Among the article titles for which Wallace was known: “A Supposedly Fun Thing I’ll Never Do Again.”
Which is probably a good description of this week’s column.
—–––——
1.      I’m being gender-neutral and grammatically incorrect here to obscure the professor’s identity.
2.      Academics routinely use footnotes at the bottom of the page or endnotes at the conclusion.
3.      Footnotes in books are sometimes dismissively called “back matter.” As for newspaper columns, Wikipedia lists 14 different kinds including sports columns and tensei jingo. The latter translates as “the voice of heaven” and appears on the front page of a Japanese newspaper. Every columnist I know would love to have his work perceived as the voice of heaven.
4.     The risk being that the text becomes simply irrelevant and annoying.
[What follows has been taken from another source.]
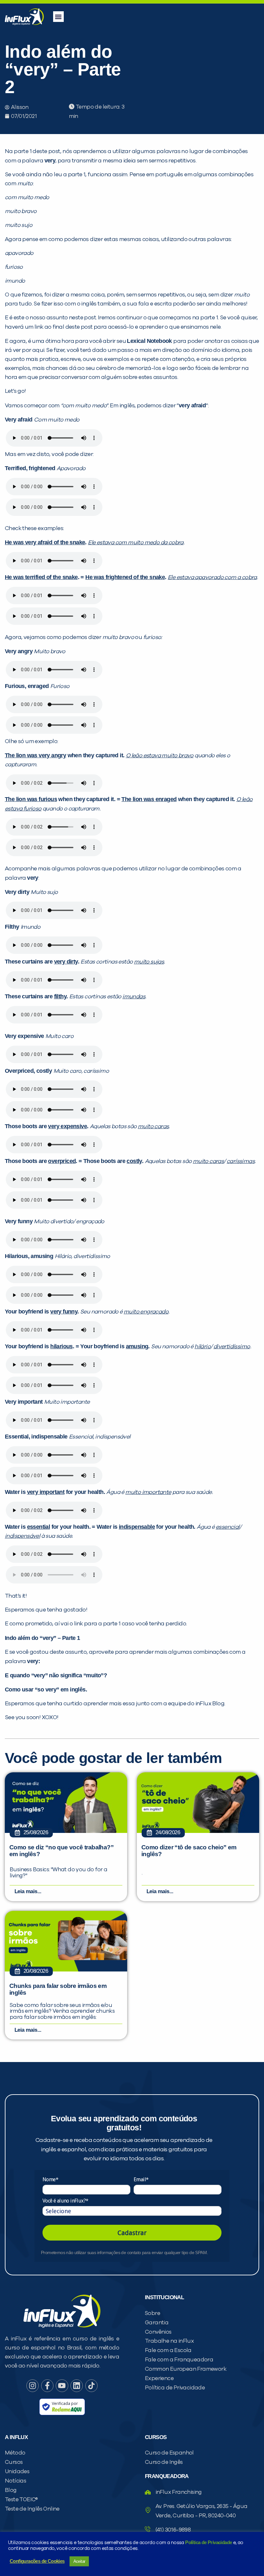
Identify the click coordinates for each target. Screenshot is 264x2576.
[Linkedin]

Writing in “The New Yorker,” Nathan Heller once observed: “Many readers, and perhaps some publishers, seem to view endnotes, indexes, and the like as gratuitous dressing—the literary equivalent of purple kale leaves at the edges of the crudités platter.” Obviously these folks do not wear T-shirts that say “Eat More Kale.”
5.      Herman Melville reference.
6.      Maybe the problem is the computer screen itself. In an online poll, the National Society of Newspaper Columnists decided that the two best-ever columns were written well before the invention of the computer. They chose World War II correspondent Ernie Pyle’s “The Death of Captain Waskow ” as the best column ever published in an American newspaper. That 1944 story edged out Francis Pharcellus Church’s editorial from 1897 titled, “Yes, Virginia, There Is a Santa Claus.”
7.      Metaphor used to establish the writer’s rural bona fides.
8.      After the worst of the black flies and deer flies.
9.      Grandkids!
10.  A recent “Sierra” magazine, based on a New Hampshire researcher’s findings, says bears’ intelligence rivals that of the great apes.
11.  See protectourwildlifevt.org.
12.  Concussions are the most obvious problem but are just the beginning, as many former football players will attest.
13.  Burning wood could be just as bad as burning coal, according to recent studies. As UVM researcher Bill Keeton has documented, trees sequester increasingly more carbon if they are allowed to age rather than being cut for timber and firewood.
14.  Cows burp out an enormous mount of methane, a potent greenhouse gas.
15.  The ignominious American retreat and abandonment of the Kurds — leaving part of Syria to the Turks and Russians — have angered many current and retired military personnel, and seem certain to alienate some of Trump’s base, making him more vulnerable to impeachment).
16.  900 words is about the limit of most readers’ attention span these days.
17.  A catchy ending seems unlikely in this context, so don’t say you weren’t warned.
18.  Cheesy Ernest Hemingway reference.
19.  Probably not.
20.  But sometimes we are in fact completely making it all up.
21.  Wallace was an often brilliant writer who struggled with booze, drugs and depression. He hanged himself at age 46, in 2008. Largely known as a novelist, he wrote the door-stopper “Infinite Jest.” So well known is he for a quirk of his writing technique, in fact, that a recent academic conference on his work was titled “Footnotes.”